What would his coloring be??? He does have a moonspot on his butt even though the pictures dont show it.


----------



## kccjer (Jan 27, 2012)

Chamoisee with extensive white? I'm just guessing to see if I've learned anything on colors yet. Lol


----------



## nannysrus (Jun 21, 2014)

I'm no help on color but what is o'bodaciuos?? And is it said O-Bo-day-shus? LoL sorry I have made a goofball of myself sitting here trying to read your post and I read the name like ten times and still couldn't figure out if I was saying it right.


Samantha

"5 minutes of fresh air is equivalent to 5 mg Valium"


----------



## nannysrus (Jun 21, 2014)

I know bodacious was an '88 rodeo bull.

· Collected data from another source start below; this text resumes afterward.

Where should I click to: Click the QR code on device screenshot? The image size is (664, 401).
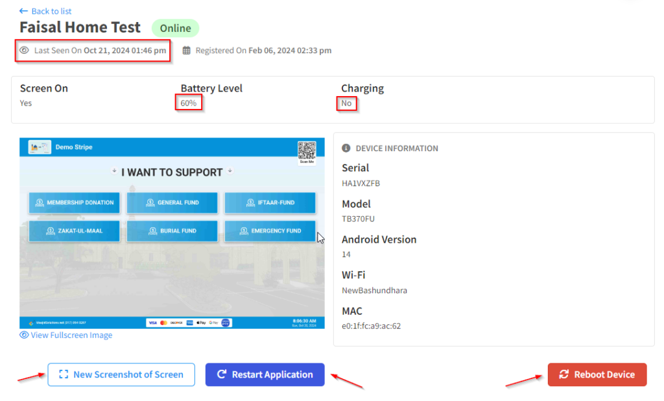pos(306,150)
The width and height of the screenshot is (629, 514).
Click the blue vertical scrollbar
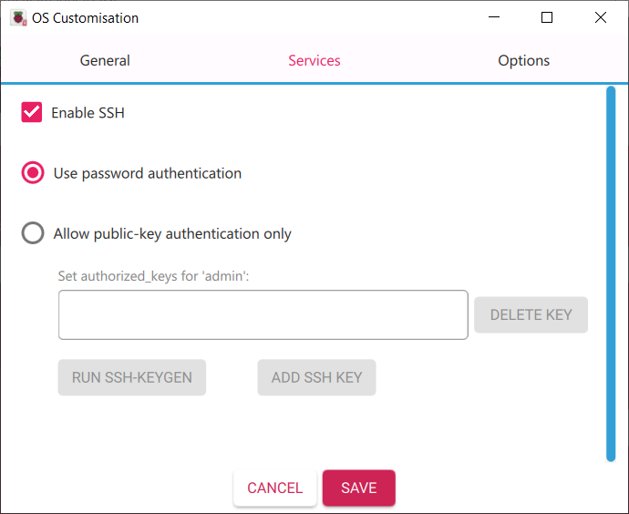click(611, 273)
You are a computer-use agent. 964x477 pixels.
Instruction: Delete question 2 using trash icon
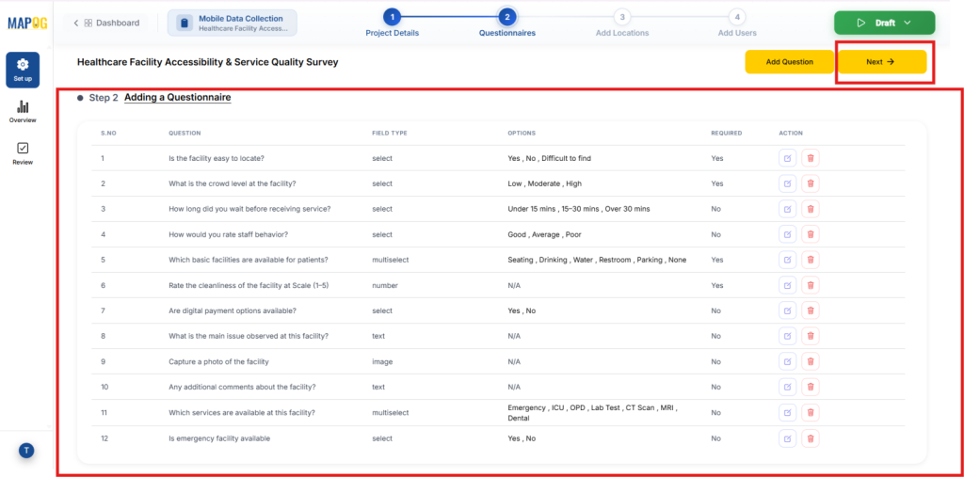[x=811, y=183]
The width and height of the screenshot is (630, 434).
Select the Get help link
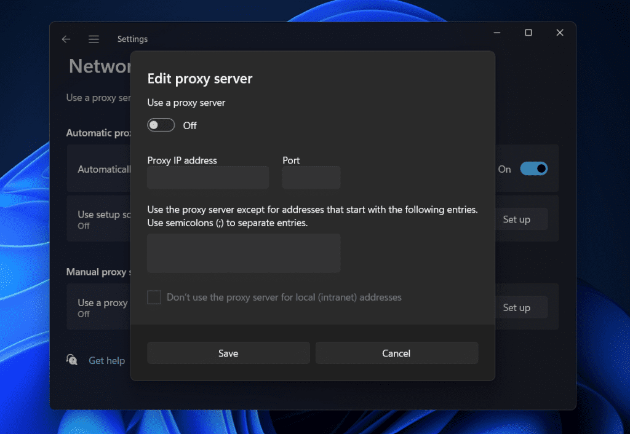pyautogui.click(x=106, y=360)
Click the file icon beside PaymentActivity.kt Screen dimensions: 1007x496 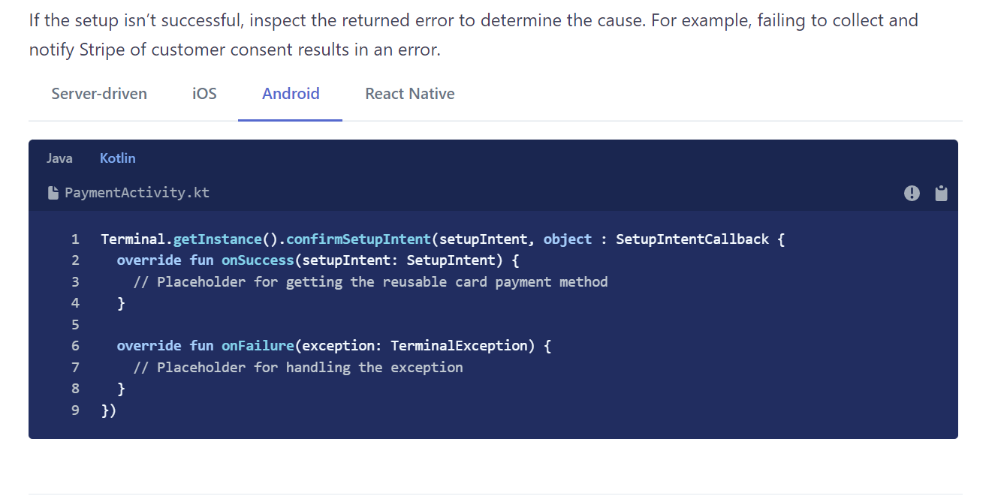53,192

Same thing with just a "o" if front I guess. 

Sorry lol my brain is malfunctioning tonight


Samantha

"5 minutes of fresh air is equivalent to 5 mg Valium"


----------



## takethelead (Dec 18, 2013)

Bodacious means beautiful or attractive. 

I named him after my moms finished champion french bulldog who she sadly lost years ago. So its in rememberance of him .  
And kccjer i knew it had to be something with exstensive white lol. Thankyou.


----------



## nannysrus (Jun 21, 2014)

Aww! I love French bulldogs! Your little guy is beautiful by the way! His markings are so cool!


Samantha

"5 minutes of fresh air is equivalent to 5 mg Valium"


----------



## kccjer (Jan 27, 2012)

Hehe. At least I got that part right! Lol. From what I've looked up on mine I would call him chamoisee. But....he might be a buckskin too.


----------



## glndg (Feb 8, 2013)

I'd get Kylee's take on it, but I'd say buckskin. The one in my avatar photo is buckskin and white.


----------



## kccjer (Jan 27, 2012)

I haven't figured out how you tell buckskin and chamoisee when they have that much white


----------



## ksalvagno (Oct 6, 2009)

He is buckskin with heavy white overlay. I can see the black.


----------



## glndg (Feb 8, 2013)

ksalvagno said:


> He is buckskin with heavy white overlay. I can see the black.


Yup, like your avatar.


----------



## takethelead (Dec 18, 2013)

Thankyou all, the breeder said she would call him Brown with exstensive white overlay and black trim and moonspots. Seemed too complicated i like buckskin better. He was a quad and the other boy was the same pattern but just black and white and one doeling was bucksin with some white and the other i cant even describe lol


----------



## nannysrus (Jun 21, 2014)

Buckskin is the brown with black trim  just in one word


Samantha

"5 minutes of fresh air is equivalent to 5 mg Valium"


----------



## ksalvagno (Oct 6, 2009)

Where are the moonspots? I don't see any. The description your breeder is giving is incorrect. You need to really picture him without any white. Then you can clearly see buckskin.


----------



## takethelead (Dec 18, 2013)

Its on the top of his rump. Where the black should continue all the way down to the base of the tail it stops and there is a oblong shape there that is 4 or 5 shades lighter than his regular brown color. Its almost a cream but not quite that light. I should have gotten a picture of it. None of these show it and i was suprised when i noticed it. Ill be going to get him in 4 weeks so ill post a picture then .


----------



## takethelead (Dec 18, 2013)

Okay found a picture that shows it but the picture is very blurry so i zoomed in.


----------



## ksalvagno (Oct 6, 2009)

What color is the spot?


----------



## takethelead (Dec 18, 2013)

Its about 4 or 5 ahades lighter then his brown color its really visible in person.


----------



## takethelead (Dec 18, 2013)

Its almost a cream color.


----------



## ksalvagno (Oct 6, 2009)

I would PM KW Farm. She would know better on the color for the moonspot. I know you wouldn't say moonspots plural since he only has one.


----------



## takethelead (Dec 18, 2013)

When i pick him up ill check him over really well to see if he has anymore. I will pm her as well. It was hard to tell because they had 6~8 kids that were all colorful and jumping around. I was more focused on the dam and sire's conformation too.


----------



## kccjer (Jan 27, 2012)

ksalvagno said:


> He is buckskin with heavy white overlay. I can see the black.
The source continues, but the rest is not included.